What’s an Operational Review?

According to Ventana Research, operational reviews are “regularly scheduled meetings in which organizations evaluate their conformity with plans and resource allocations as well as their organizational structure, operating procedures, processes and controls.” In other words, operational reviews are a process for management to understand current performance, identify areas that need improvement and adjust plans going forward. Organizations typically conduct operational review meetings at various levels on a regularly scheduled basis.

At first blush, an operational review might seem a lot like a formal weekly status meeting. However, while the operational review process might include weekly meetings, the goal is not just to communicate status, but also to support performance alignment; the coordination of every member of an organization ensures progress toward overall objectives. This coordination stems from the fact that the results from operational reviews at one level are typically aggregated for presentation at the next. For example, a call center with six physical locations would have individual performance reviews for each location that would then be aggregated into one overall view of performance. The call center director would then present this aggregated review to executive management.

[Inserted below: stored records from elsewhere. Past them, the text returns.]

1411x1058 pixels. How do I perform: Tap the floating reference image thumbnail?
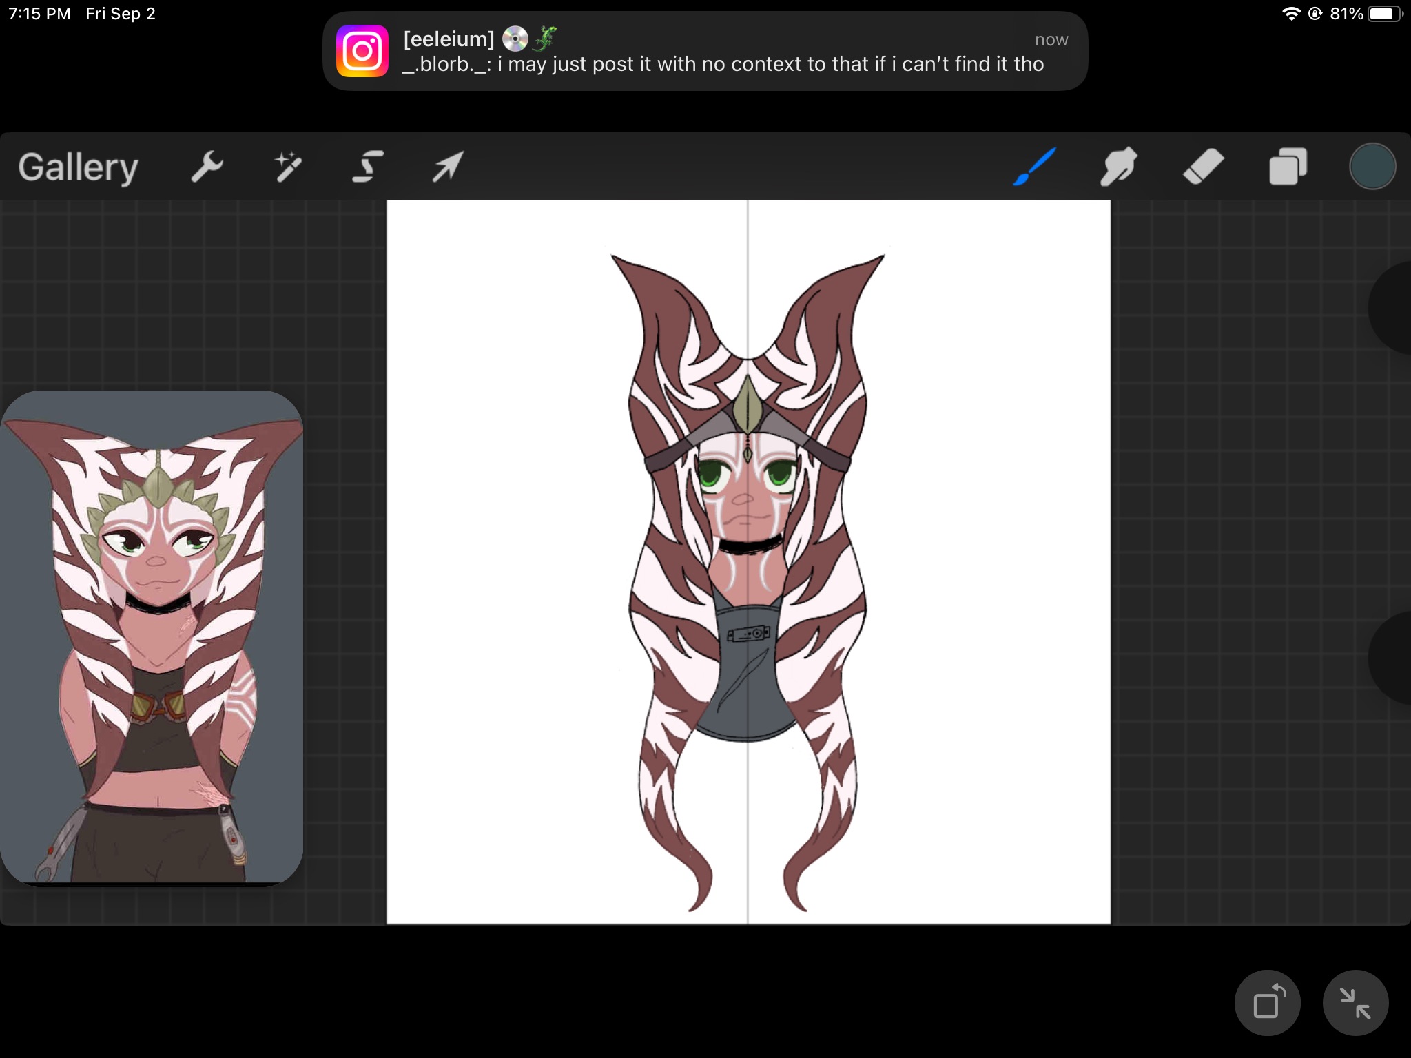[152, 637]
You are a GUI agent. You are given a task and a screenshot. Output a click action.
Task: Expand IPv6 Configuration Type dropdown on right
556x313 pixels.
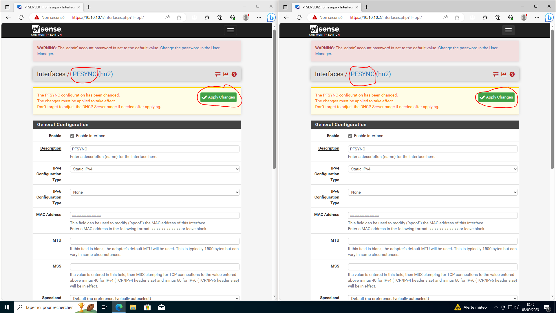(433, 192)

Unlike strategy and planning that are cascaded down from above, operational reviews are aggregated from below. As a result, while objectives often seem mandated and meet with resistance, operational reviews typically have much higher rates of adoption and acceptance. In addition, this aggregation forces groups to create explicit links between their goals and actions, exposing the relationships between different levels in an organization.

A structured operational review process addresses the limitations in preparing for the weekly status meetings by relying on technology to automate the process of publishing timely, documented and certified performance information. The static briefing book is replaced by a live, interactive system that allows users to discuss results and to dig more deeply into the root cause of issues, when appropriate. By publishing performance information before the meeting, the weekly status meeting is transformed from a chaotic summary of what happened since the last time everyone got together to a structured operational review focused on addressing uncovered issues and agreeing to incremental changes in plans. The process also helps contact centers go from seeming reactive to being proactive.

Adopting a structured operational review process provides benefits beyond streamlining the weekly review meeting. By switching from a tactical to a strategic focus, contacts centers explicitly tie their operations to overall objectives. This, in turn, helps executive management understand how the contact center can be a strategic asset in achieving their own goals. By doing so, the operational review process provides the backbone for the holy grail of performance management: providing line of sight from the top-level organizational strategy down to every call center worker.

Putting it All Together

While the call center is still viewed by many as required overhead, the unified contact center has the potential to be a revenue-generating, strategic asset. One key is to stop thinking of the call center as an independent entity the mission of which is to provide excellent service to customers in a cost-effective manner. Instead, an organization must think of the contact center as a primary channel in achieving its overall customer-oriented objectives, regardless of whether those objectives involve increasing share of wallet, stemming customer churn or becoming more of a trusted advisor.

To reinforce the integrated and strategic nature of the contact center, management must rethink how they report performance. Instead of relying on unstructured weekly status meetings that debate past results, call centers should switch to formalized operational reviews that focus attention on desired outcomes and impacts to other departments. In addition, instead of distributing labor-intensive briefing books potentially riddled with inconsistencies and errors, contact centers should adopt live systems that allow interactive discussions of goals, initiatives and metrics.